İspanya-Kanada ortak yapımı olan “Mama”, iki kız çocuğunu sahiplenmek isteyen bir hayalet annenin öyküsünü anlatıyor. Anne-babaları öldükten sonra ıssız bir kulübede yalnız başlarına kalmak zorunda kalan Victoria ve Lilly tam beş yıl sonra bulunurlar. Ne yazık ki bulunduklarında tamamen vahşileşmiş bir haldedirler. Amcası Lucas ve kız arkadaşı Annabel tarafından yeniden sahiplenen Victoria ve Lilly'yi beş yıl boyunca koruyan “Mama” onlardan kolay vazgeçmez. Eve musallat olan Mama, bundan sonra yeni yaşayacakları bu evde kızlara annelik yaparken bir yanda da ailenin başına bela olur.

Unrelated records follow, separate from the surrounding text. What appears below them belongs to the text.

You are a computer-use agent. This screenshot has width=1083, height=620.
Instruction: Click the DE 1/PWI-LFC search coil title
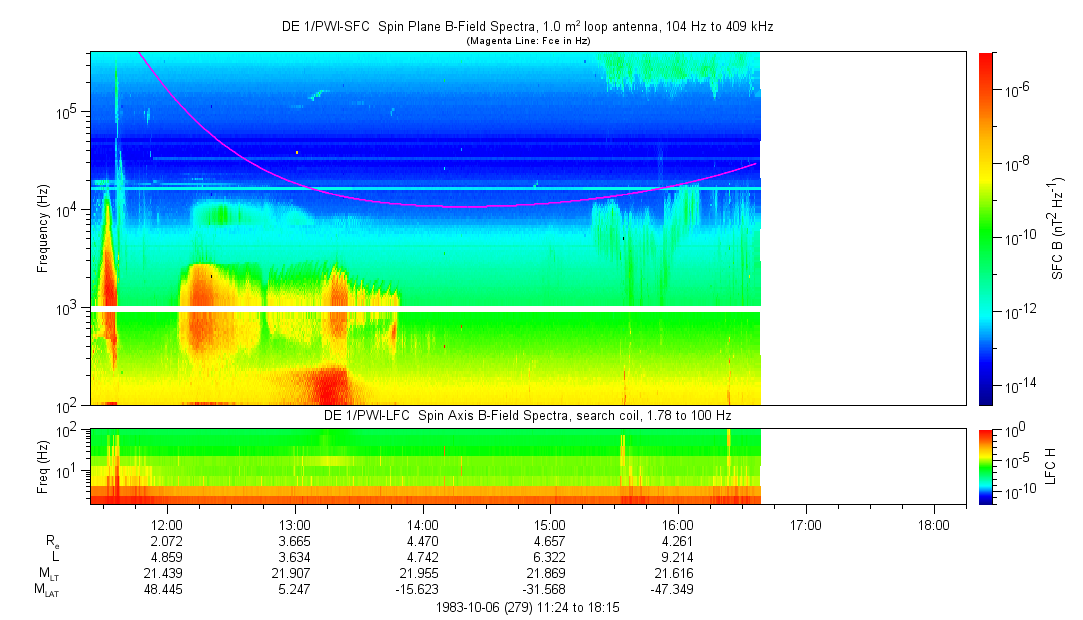tap(528, 414)
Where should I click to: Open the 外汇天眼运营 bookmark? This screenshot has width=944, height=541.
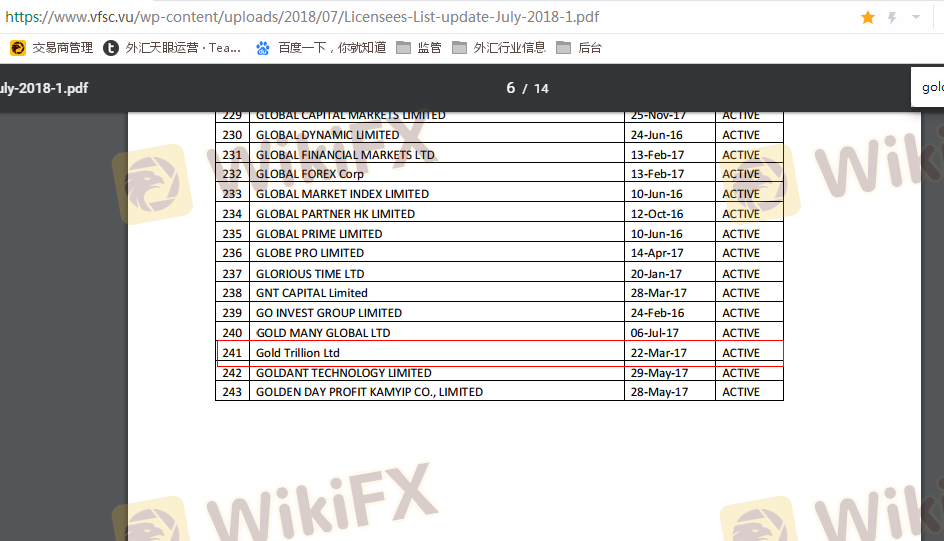tap(172, 48)
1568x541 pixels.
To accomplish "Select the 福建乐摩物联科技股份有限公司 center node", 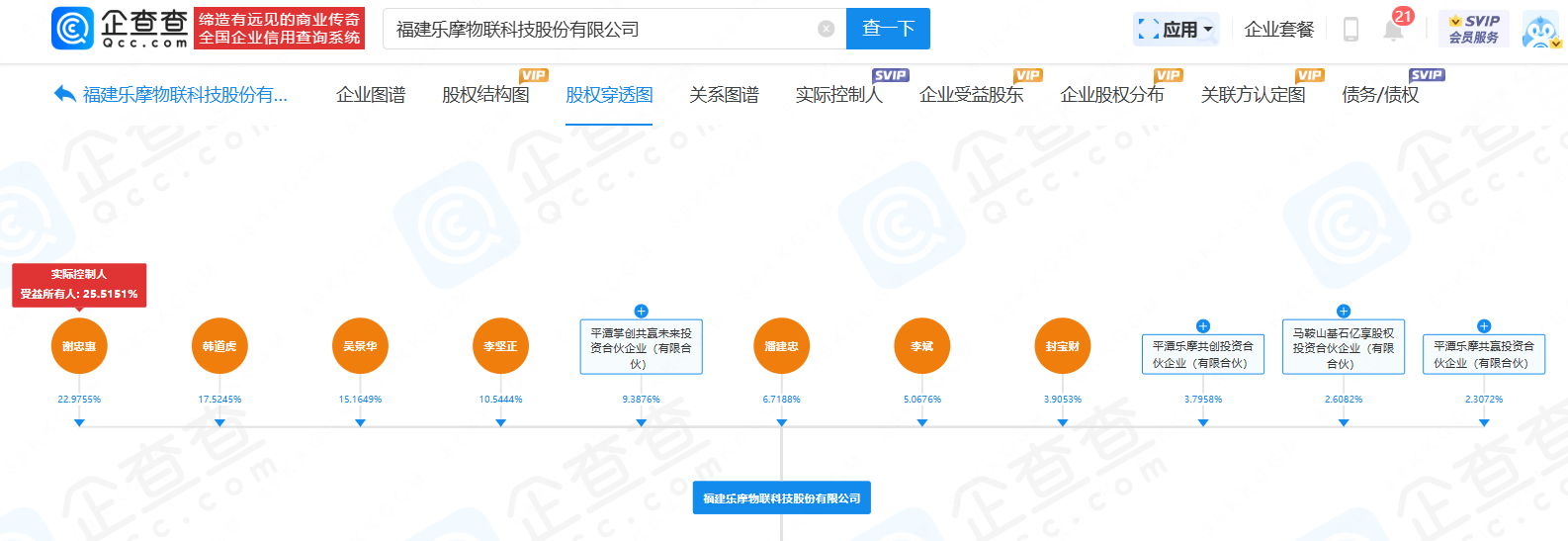I will click(781, 498).
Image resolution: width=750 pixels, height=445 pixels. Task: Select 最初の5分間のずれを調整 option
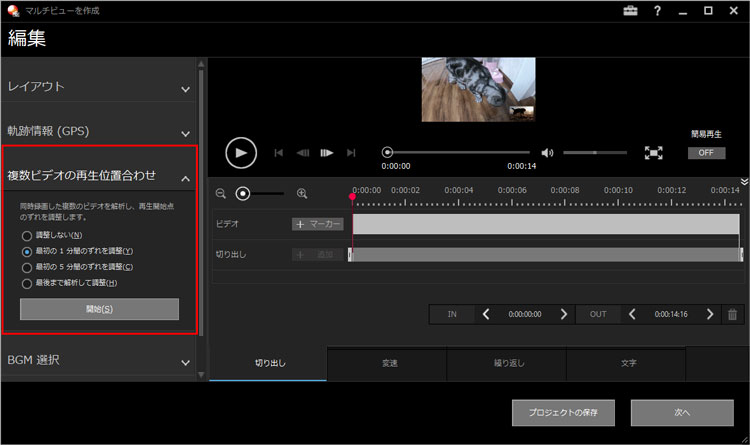tap(27, 267)
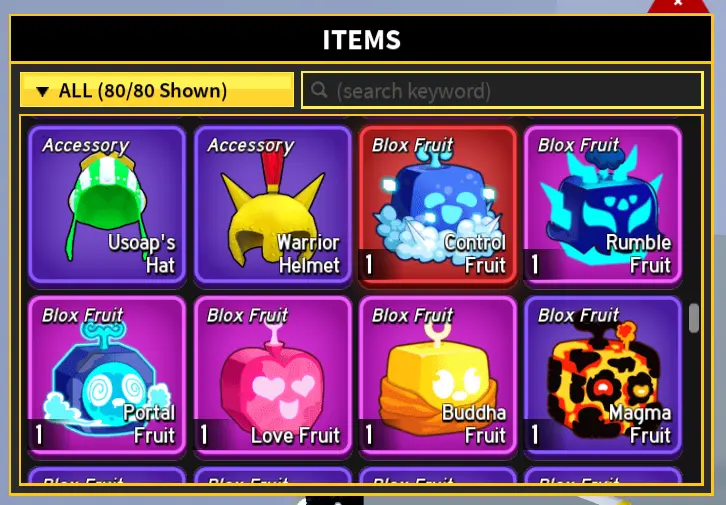
Task: Click the magnifying glass search icon
Action: coord(319,89)
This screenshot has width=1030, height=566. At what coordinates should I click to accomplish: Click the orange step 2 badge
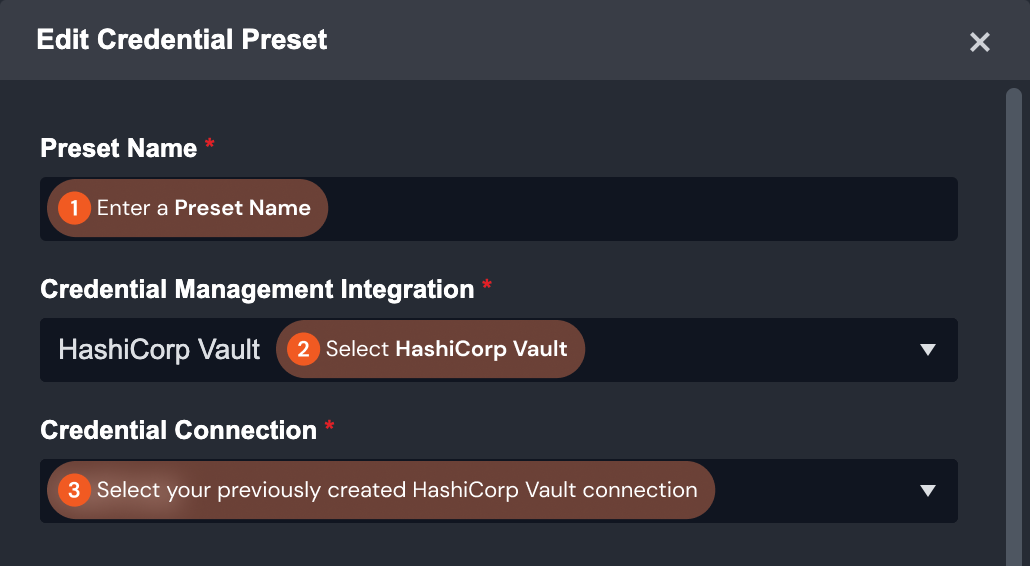[x=303, y=349]
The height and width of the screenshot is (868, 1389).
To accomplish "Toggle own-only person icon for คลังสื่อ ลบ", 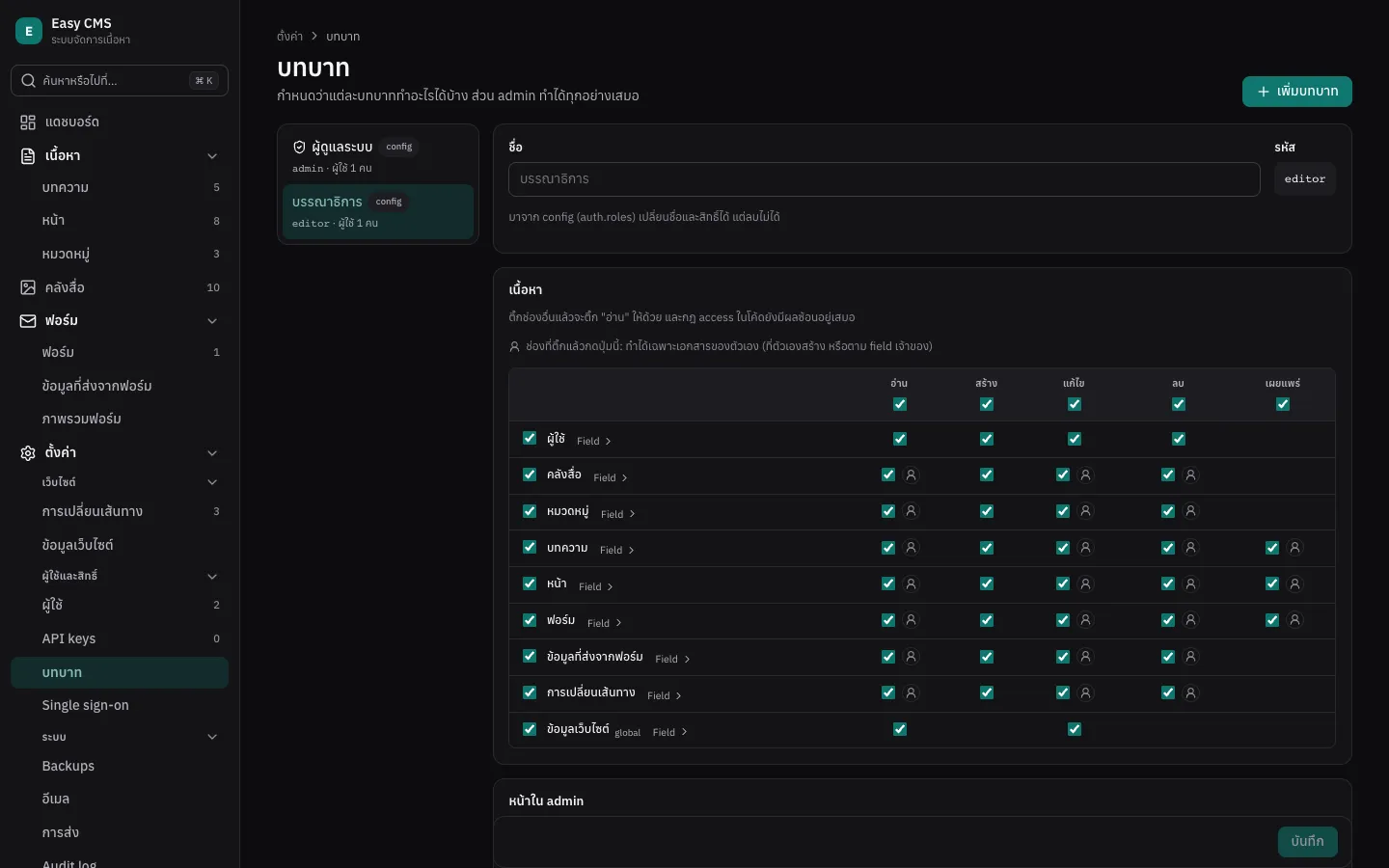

Korku filmi seyircisi masalsı anlatımı olan hayalet hikayeleri benimsese de yönetmen Mama'da sadece masalsı bir korku filmi olsun, izleyici korksun, dehşete düşsün diye düşünmemiş, aynı zamanda böylesine ürkütücü bir hayalete insani duygular da katarak filmi dramatik bir havaya sokmuş. Annelik içgülerini bir hayalet hikayesinin üzerine inşa etmek daha önce pek rastlamadığımız sıradışı bir fikir. “Mama” aslında geçmişinde yaşadıkları yüzünden kalbi kırık ve öfkeli bir varlık. Karşısına kulübede yaşayan başıboş iki kız çocuğu çıkınca kendisine acılarını dindirecek ve rahatlıkla annelik yapabilecek bir ortam yaratıyor. Yıllar sonra birileri çıkıp onun “çocuklarını” sahiplenmeye kalkınca da çılgına dönüyor.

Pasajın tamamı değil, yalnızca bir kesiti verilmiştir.